International News from World: In Finland’s remote Lapland region, the Santa Claus Village amusement park is a snowy wonderland of reindeer rides, ice castles, snowmobiles and igloo hotels where Christmas holds sway 365 days a year.
At its center, a wooden, fairytale-Esque cabin houses Santa’s grotto — since the 1980s, tourism chiefs have set out to market the main town, Rovaniemi, as the world’s official home of Santa Claus.
More visitors are now coming to experience winter in the Arctic than ever before.
But Lapland is also the homeland of the indigenous reindeer-herding Sami people, who protest that some in the tourism industry spread offensive stereotypes about Sami people and seek to profit from their ancient culture.

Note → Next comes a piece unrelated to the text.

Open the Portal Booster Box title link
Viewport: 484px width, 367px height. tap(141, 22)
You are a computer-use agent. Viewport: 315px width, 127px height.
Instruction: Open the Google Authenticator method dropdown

“Almost every day there are people coming to the Sami area asking ‘Where can I see the shamans, where are the Sami witches?'” Tiina Sanila-Aikio, president of Finland’s Sami Parliament.
“It’s only a picture that the tourism industry has created and developed,” she says.
Once known by the now obsolete term “Lapps”, the Sami are spread out across the northern parts of Sweden, Finland, Norway and Russia’s Kola Peninsula.
Sami representatives accuse some tourism providers of pretending to be Sami when they are not, or selling products and tourist attractions portraying Sami people as magical and primitive.